Sebelum UNIQLO, Shein sebelumnya sudah digugat Hennes & Mauritz AB atas pelanggaran hak cipta di Hong Kong.

oleh Asnida Riani diperbarui 18 Jan 2024, 05:00 WIB
Produk tas kuning UNICLO:C yang diduga diplagiat Shein. (Foto: Dokumen/UNIQLO)

Liputan6.com, Jakarta - UNIQLO menggugat Shein di Jepang, menuduh pengecer China tersebut meniru desain tas Round Mini Shoulder mereka yang populer. Shein dituntut untuk segera menghentikan penjualan "produk imitasi" dan memberi kompensasi atas kerugian yang ditimbulkan, kata Fast Retailing, perusahaan yang menaungi UNIQLO.

Melansir TIME, Rabu, 17 Januari 2024, tas bahu yang dijual seharga 1,5 ribu yen (sekitar Rp159 ribu) di Jepang ini jadi hit global.

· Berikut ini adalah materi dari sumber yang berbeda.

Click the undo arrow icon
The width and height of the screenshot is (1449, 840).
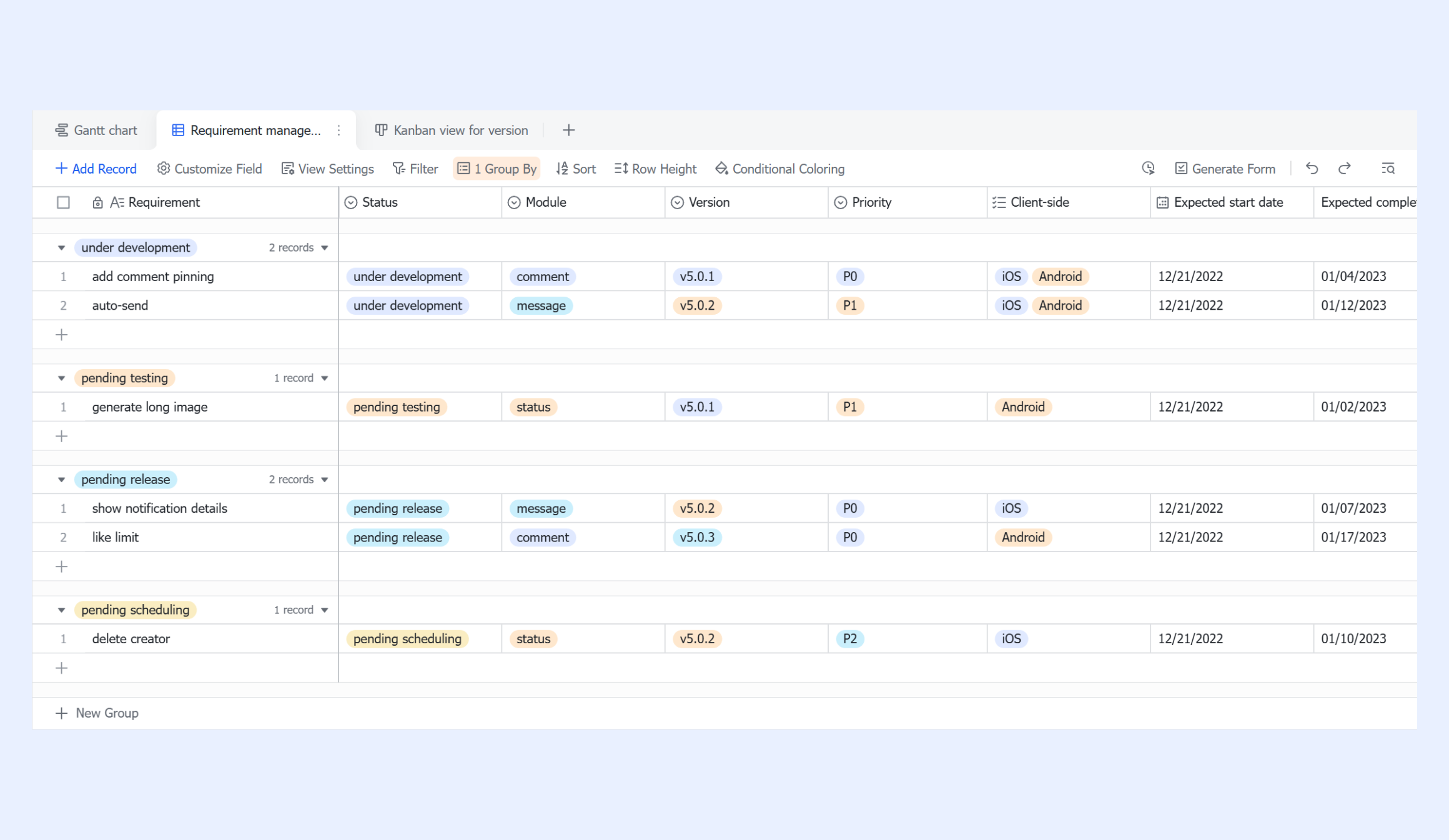click(1312, 169)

Karena itu, UNIQLO telah memperingatkan konsumen tentang produk palsu dan item serupa yang dijual secara online.

Fast Retailing bergabung dengan saingannya, Hennes & Mauritz AB, dalam menuntut Shein atas pelanggaran hak cipta di Hong Kong. Litigasi yang bertujuan mengurangi "ancaman yang ditimbulkan" retailer China ini telah berlangsung sejak 2021.

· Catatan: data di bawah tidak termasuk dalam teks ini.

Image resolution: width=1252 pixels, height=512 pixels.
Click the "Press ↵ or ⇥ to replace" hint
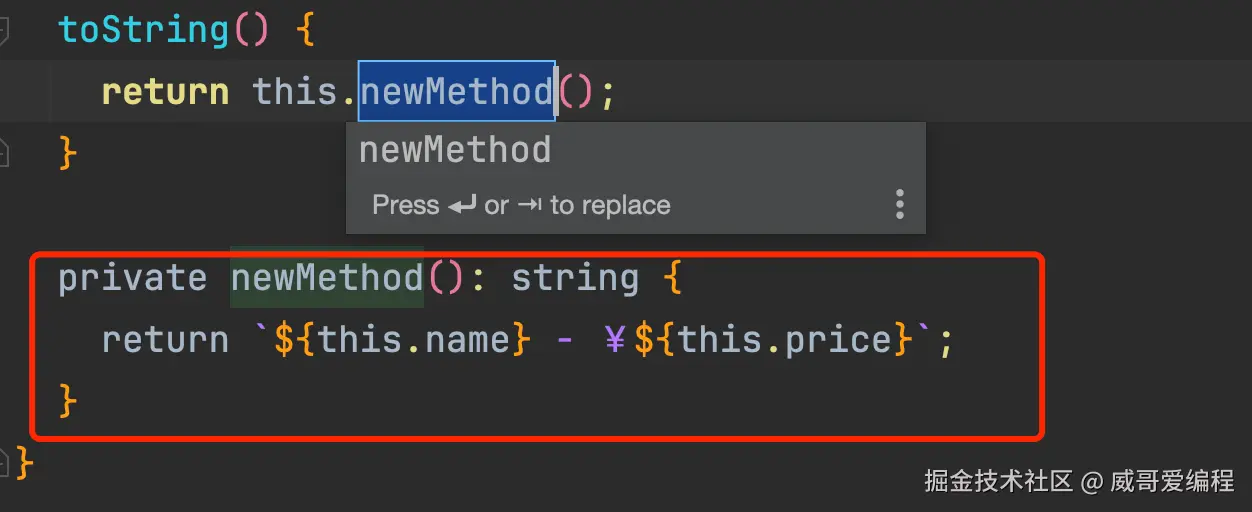coord(521,205)
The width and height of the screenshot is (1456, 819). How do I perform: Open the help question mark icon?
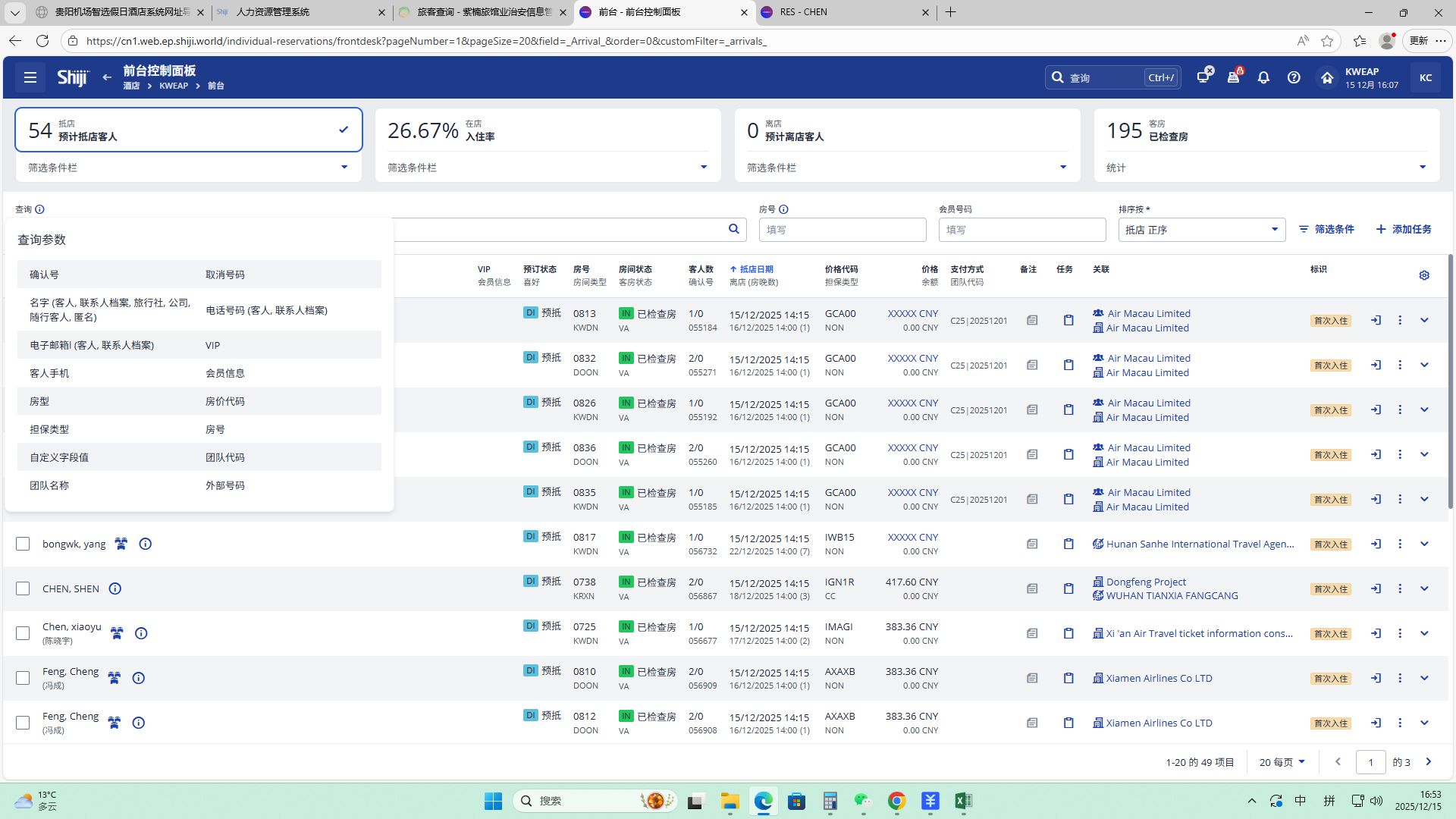tap(1294, 77)
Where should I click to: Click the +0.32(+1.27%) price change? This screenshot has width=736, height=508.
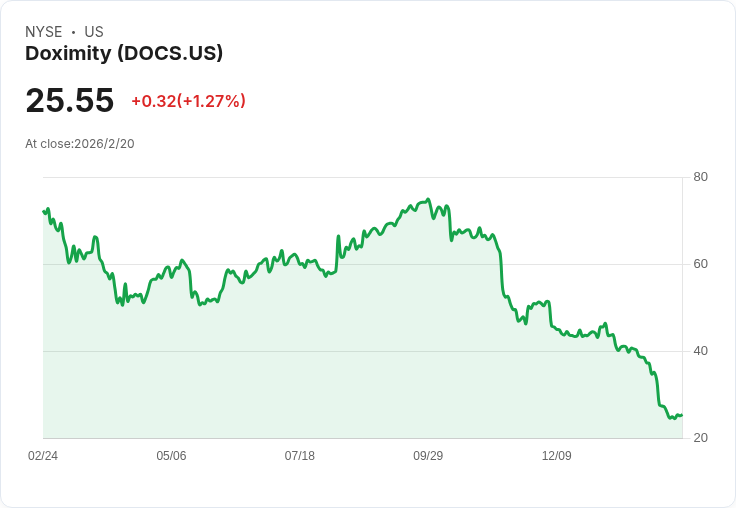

Perwakilan Shein, perusahaan yang didirikan China dan sekarang berbasis di Singapura, tidak segera menanggapi permintaan komentar TIME. UNIQLO mengajukan gugatan terhadap Roadget Business Pte, Fashion Choice Pte., dan Shein Japan Co. pada 28 Desember 2023 di Pengadilan Distrik Tokyo.

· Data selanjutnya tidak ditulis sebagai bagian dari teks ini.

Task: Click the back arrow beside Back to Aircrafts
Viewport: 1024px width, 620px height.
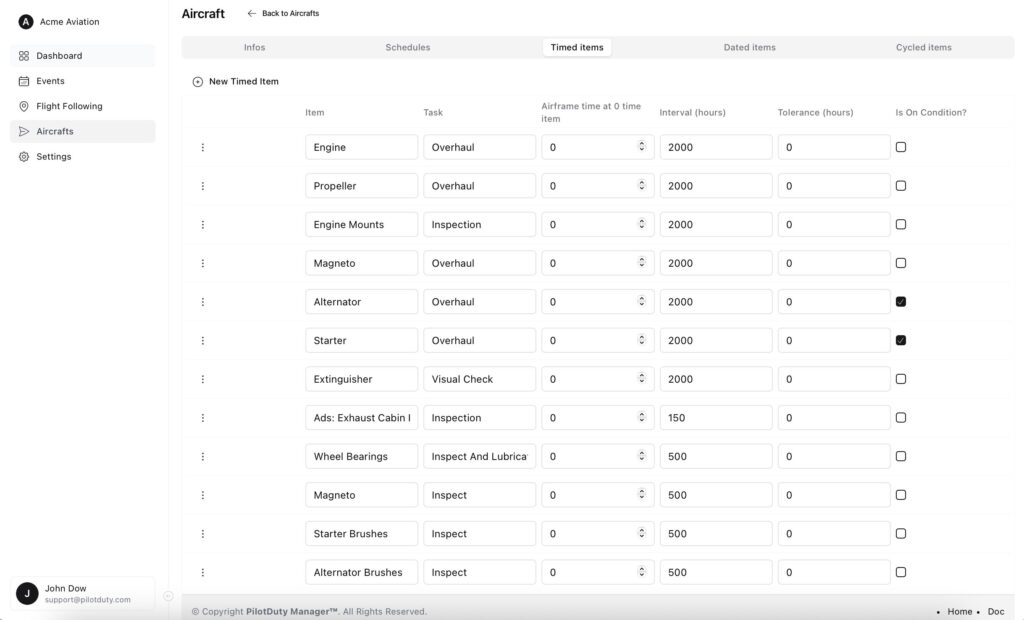Action: 252,14
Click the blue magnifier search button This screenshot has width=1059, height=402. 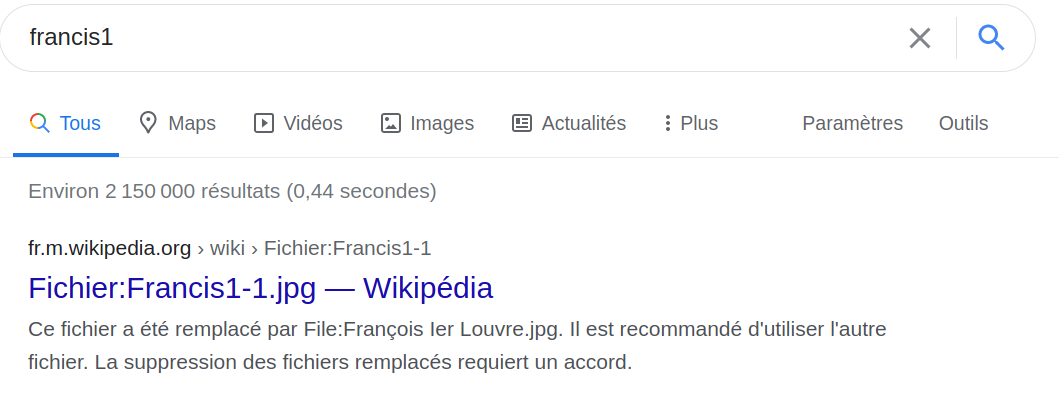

"Perusahaan mengajukan pengaduan ini karena menilai bentuk produk tiruan yang dijual Shein sangat mirip dengan produknya sendiri," kata Fast Retailing dalam keterangannya. "Penjualan produk tiruan oleh Shein secara signifikan melemahkan tingkat kepercayaan pelanggan yang tinggi terhadap kualitas merek UNIQLO dan produknya."

Tuntutan serupa telah diajukan merek pakaian olahraga Jerman adidas terhadap jenama New York Thom Browne. Gugatan yang sudah diajukan sejak 2021 ini telah kembali ke pengadilan sekali lagi pada Desember 2023. Hakim Jed Rakoff dari Distrik Selatan New York menjadwalkan sidang pada 21 Desember 2023.


Tuntut Ganti Rugi

Sepatu Adidas Gazelle Bold. (Liputan6.com/Asnida Riani)

Agenda sidangnya adalah mendengarkan argumen baru seputar maksud pengungkapan empat email tambahan yang muncul setelah kesimpulan awal persidangan. Adidas sebelumnya menggugat Browne karena menggunakan empat garis, mengklaim bahwa hal itu memicu kebingungan dengan desain "tiga garis" ikonis merek olahraga tersebut.

Namun, sang desainer mengklaim bahwa ia telah menggunakan aksen garis-garis selama bertahun-tahun. Pada Januari 2023, juri yang beranggotakan delapan orang kembali dengan putusan yang menyatakan Browne tidak bertanggung jawab atas kerusakan atau keuntungan menjual produk dengan empat garis.

Tuntutan tampaknya tidak berakhir di situ. Adidas America dan Adidas Ag telah meminta ganti rugi sebesar 867.225 dolar AS (sekitar Rp13,6 miliar) sebagai "biaya lisensi." Mereka juga menuduh Browne berhutang keuntungan sebesar 7 juta dolar AS pada mereka.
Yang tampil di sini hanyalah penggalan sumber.